Holistic brand strategies don’t live and die by one channel. Instead of chasing after a few high-traffic keywords, brands need to create topic-driven content that positions them as industry experts.

Think of it like this: Would you rather be a one-hit wonder, or an artist with a dedicated fanbase?

Think Albums, Not Singles: The Power of Topic Authority

In the past, ranking for a single keyword was like dropping a chart-topping hit. But in 2025, SEO is about crafting a full album—a body of work that cements your authority in a topic.

Instead of obsessing over ranking for one high-volume keyword, brands should focus on:

  • Building out topic clusters—Create content hubs that cover a subject from multiple angles, strengthening contextual relevance.
  • Focusing on user intent—Answer real questions, solve problems, and guide users deeper into your content ecosystem.
  • Writing high-quality content—Google still values expertise, authority, and trustworthiness (E-E-A-T). Quality over quantity wins every time.
  • Amplifying reach beyond search—Backlinks and social media traction extend your content’s reach, just like a song that trends on TikTok can skyrocket on Spotify.

This approach makes your entire brand an authority, not just individual pages ranking for random keywords.

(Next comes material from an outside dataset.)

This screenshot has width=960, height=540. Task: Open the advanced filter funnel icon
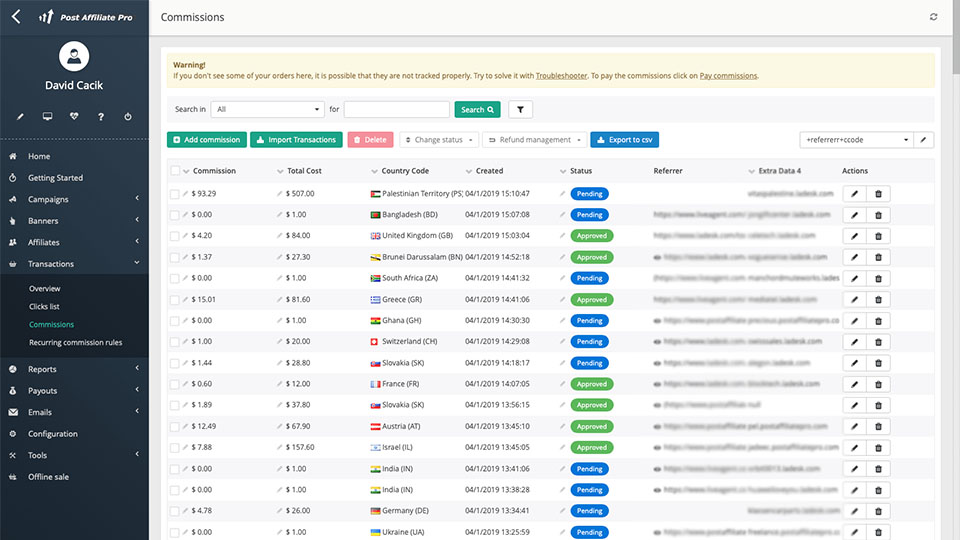point(520,110)
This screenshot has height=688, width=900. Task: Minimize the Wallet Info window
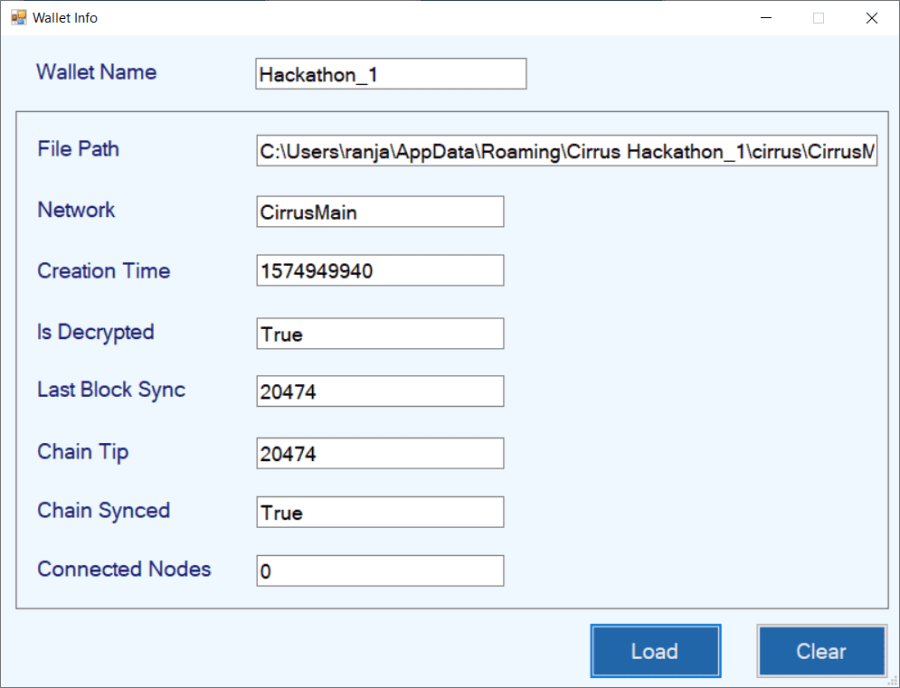765,17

The Role of Backlinks and Social Signals

You can’t build an audience in music without collaborations, interviews, and engagement. The same is true for SEO—backlinks and social media traction signal to Google that your brand is credible and worth surfacing.

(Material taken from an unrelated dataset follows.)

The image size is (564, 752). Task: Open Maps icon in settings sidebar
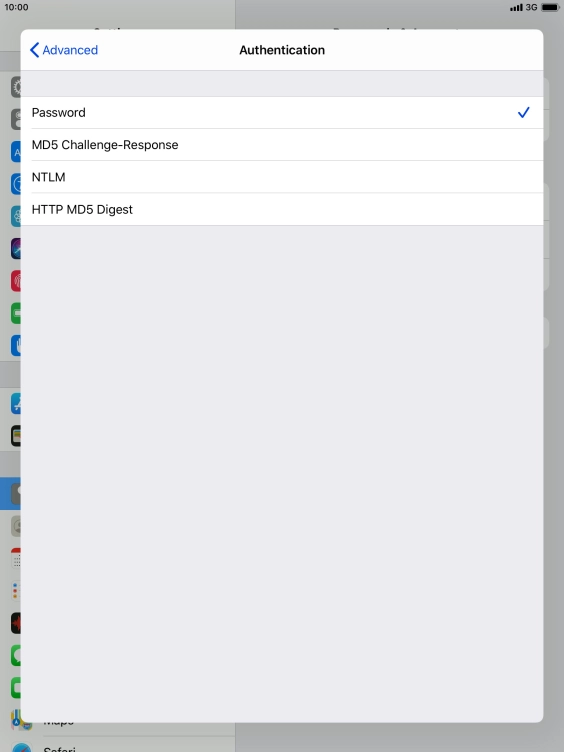22,720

A well-optimised page alone no longer cuts it. Brands that invest in digital PR, influencer partnerships, and social engagement will outperform those that focus solely on keyword placement.

For example, a startup might create the best guide on a technical topic, but if no one links to it, references it, or shares it, Google has no reason to rank it over an established industry leader.

The solution? Create content that is not just optimised but shareable.

  • Make people want to talk about your brand.
  • Use data-driven insights to craft unique, compelling content.
  • Engage with your audience across multiple channels.

SEO isn’t just about Google anymore—it’s about being discoverable wherever your audience is.

The Encore: What SEO in 2025 Demands

So, is keyword SEO dead? No. But it’s no longer the headliner.

The SEO landscape is shifting toward brand credibility, user experience, and multi-channel engagement. Keywords still play a role, but they’re part of a bigger marketing symphony—one where each channel (organic search, social, email, PR) plays its part in moving customers down the funnel.

Like in music, where artists who build communities and tell stories outlast those chasing a single viral moment, brands that focus on long-term engagement rather than keyword wins will dominate the search landscape.

If your SEO strategy is still fixated on keywords, you’re stuck in a world that doesn’t exist anymore—like a record label still banking on CD sales in the age of streaming.

The future of SEO belongs to those who:

  • Build brands, not just keyword-optimized pages.
  • Focus on topics and user intent.
  • Engage audiences across multiple platforms.
  • Treat SEO as part of a broader marketing strategy, not a standalone effort.

Are you ready to evolve, or will you be left behind like a forgotten one-hit wonder?